In the following question two equations are given in variables x and y. You have to solve these equations and determine relation between x and y.
I. \(\frac{9}{{\sqrt x }} + \frac{{19}}{{\sqrt x }} = \sqrt x\)
II. \({y^5} - \frac{{{{\left( {2 \times 14} \right)}^{\frac{{11}}{2}}}}}{{\sqrt y }} = 0\)

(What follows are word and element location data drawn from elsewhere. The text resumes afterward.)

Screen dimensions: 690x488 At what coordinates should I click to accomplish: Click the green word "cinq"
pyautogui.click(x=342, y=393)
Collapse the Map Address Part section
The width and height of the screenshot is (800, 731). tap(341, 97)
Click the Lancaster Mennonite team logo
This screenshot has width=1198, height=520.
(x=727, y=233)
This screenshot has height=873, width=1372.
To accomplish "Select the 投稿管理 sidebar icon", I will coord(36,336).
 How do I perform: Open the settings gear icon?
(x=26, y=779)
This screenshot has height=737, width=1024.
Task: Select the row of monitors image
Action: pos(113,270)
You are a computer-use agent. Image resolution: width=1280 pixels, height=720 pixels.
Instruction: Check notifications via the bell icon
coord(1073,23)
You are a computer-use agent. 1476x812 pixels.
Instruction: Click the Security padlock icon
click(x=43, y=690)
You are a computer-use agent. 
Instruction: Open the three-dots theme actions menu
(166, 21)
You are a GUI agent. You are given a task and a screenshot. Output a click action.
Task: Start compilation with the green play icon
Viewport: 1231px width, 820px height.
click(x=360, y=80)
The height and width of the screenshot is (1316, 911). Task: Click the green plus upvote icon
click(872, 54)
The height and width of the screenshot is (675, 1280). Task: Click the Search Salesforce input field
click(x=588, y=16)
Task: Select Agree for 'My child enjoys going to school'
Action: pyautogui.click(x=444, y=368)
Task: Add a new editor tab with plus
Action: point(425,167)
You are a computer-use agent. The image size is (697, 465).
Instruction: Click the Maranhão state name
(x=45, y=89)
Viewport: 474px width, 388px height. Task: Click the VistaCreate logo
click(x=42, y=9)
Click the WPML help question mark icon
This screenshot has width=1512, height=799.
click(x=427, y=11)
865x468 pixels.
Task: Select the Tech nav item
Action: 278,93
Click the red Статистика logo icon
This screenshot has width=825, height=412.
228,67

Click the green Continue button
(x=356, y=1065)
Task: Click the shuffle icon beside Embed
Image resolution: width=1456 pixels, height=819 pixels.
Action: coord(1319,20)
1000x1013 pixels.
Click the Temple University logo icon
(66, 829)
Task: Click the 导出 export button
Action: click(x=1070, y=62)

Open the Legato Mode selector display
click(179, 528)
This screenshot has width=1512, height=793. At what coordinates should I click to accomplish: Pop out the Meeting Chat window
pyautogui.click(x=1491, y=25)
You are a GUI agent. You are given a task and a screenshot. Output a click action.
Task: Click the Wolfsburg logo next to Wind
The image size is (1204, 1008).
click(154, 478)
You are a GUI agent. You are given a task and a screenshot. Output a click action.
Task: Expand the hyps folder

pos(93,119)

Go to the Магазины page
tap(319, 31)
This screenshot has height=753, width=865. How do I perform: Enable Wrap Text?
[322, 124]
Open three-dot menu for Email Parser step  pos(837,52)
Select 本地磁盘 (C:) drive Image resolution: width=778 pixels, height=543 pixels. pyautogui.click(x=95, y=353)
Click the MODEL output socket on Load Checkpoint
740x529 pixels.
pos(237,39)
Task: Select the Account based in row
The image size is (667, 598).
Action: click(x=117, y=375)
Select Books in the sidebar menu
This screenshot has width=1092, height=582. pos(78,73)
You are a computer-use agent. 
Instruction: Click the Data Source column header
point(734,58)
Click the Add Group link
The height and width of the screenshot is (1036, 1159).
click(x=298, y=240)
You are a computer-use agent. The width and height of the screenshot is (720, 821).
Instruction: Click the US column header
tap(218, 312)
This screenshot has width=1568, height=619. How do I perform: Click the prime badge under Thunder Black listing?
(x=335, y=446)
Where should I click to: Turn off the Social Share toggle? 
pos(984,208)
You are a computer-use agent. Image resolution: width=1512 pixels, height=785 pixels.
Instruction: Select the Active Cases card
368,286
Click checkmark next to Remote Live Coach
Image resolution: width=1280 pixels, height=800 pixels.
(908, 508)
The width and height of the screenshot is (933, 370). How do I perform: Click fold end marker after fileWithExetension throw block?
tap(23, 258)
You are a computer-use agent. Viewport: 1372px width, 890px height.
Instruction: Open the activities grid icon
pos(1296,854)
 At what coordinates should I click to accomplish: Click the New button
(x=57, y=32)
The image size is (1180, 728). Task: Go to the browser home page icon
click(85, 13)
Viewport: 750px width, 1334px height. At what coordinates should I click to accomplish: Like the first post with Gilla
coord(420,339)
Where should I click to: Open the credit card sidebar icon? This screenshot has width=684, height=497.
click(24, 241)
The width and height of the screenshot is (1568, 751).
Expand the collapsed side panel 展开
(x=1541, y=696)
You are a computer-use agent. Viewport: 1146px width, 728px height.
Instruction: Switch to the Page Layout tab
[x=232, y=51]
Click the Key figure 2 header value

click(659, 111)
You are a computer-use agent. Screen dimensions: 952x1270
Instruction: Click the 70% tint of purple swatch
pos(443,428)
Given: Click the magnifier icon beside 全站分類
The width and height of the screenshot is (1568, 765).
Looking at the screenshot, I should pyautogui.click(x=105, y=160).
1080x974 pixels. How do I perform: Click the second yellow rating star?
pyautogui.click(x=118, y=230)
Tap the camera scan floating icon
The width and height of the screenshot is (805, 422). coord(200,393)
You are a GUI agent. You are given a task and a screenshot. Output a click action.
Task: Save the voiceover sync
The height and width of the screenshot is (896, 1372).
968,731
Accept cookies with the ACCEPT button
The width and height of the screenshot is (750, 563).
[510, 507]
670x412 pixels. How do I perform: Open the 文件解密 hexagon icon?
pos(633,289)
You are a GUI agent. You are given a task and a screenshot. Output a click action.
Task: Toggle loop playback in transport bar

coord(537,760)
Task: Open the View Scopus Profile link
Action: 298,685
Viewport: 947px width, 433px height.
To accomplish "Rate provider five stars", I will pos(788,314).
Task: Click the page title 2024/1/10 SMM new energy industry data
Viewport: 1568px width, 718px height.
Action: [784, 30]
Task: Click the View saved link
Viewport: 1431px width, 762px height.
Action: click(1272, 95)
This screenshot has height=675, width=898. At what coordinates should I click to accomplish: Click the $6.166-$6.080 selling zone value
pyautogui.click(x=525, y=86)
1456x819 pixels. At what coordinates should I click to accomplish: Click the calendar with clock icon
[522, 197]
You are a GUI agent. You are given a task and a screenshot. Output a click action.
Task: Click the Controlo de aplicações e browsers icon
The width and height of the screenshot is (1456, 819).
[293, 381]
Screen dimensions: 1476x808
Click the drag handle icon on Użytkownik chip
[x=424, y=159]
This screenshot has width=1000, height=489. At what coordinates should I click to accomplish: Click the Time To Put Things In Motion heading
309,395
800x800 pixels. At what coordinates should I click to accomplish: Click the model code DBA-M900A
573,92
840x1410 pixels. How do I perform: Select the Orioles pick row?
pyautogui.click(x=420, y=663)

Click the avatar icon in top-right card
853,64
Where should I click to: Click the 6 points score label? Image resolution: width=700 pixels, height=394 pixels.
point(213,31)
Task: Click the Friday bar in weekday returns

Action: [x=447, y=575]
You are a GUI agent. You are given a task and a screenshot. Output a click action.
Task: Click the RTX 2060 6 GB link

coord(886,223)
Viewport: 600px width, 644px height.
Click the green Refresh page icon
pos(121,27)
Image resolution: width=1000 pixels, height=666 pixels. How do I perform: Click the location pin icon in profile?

I. $(\frac{9}{{\sqrt x }} + \frac{{19}}{{\sqrt x }} = \sqrt x)$
$(\begin{array}{l} \Rightarrow \;\frac{{9\; + \;19}}{{\sqrt x }} = \sqrt x \\ \Rightarrow \;\frac{{28}}{{\sqrt x }} = \sqrt x \\ \Rightarrow \;28\; = \;x \end{array})$
Then, x = 28
II. $({y^5} - \frac{{{{\left( {2 \times 14} \right)}^{\frac{{11}}{2}}}}}{{\sqrt y }} = 0)$
We know, $(\sqrt y = {\left( y \right)^{\frac{1}{2}}})$
$(\begin{array}{l} \Rightarrow \;{y^5} = \frac{{{{\left( {2 \times 14} \right)}^{\frac{{11}}{2}}}}}{{\sqrt y }}\\ \Rightarrow \;{y^5} + {\left( y \right)^{\frac{1}{2}}} = {\left( {2 \times 14} \right)^{\frac{{11}}{2}}} \end{array})$
As per the rule of exponents, $(\;{a^x} \times {a^y} = {a^{x + y}})$
$(\begin{array}{l} \Rightarrow \;{\left( y \right)^{5 + \frac{1}{2}}} = {\left( {2 \times 14} \right)^{\frac{{11}}{2}}}\\ \Rightarrow \;{\left( y \right)^{\frac{{11}}{2}}} = {\left( {28} \right)^{\frac{{11}}{2}}} \end{array})$
Then, y = 28
So, when x = 28, x = y for y = 28
So, we can observe that x = y.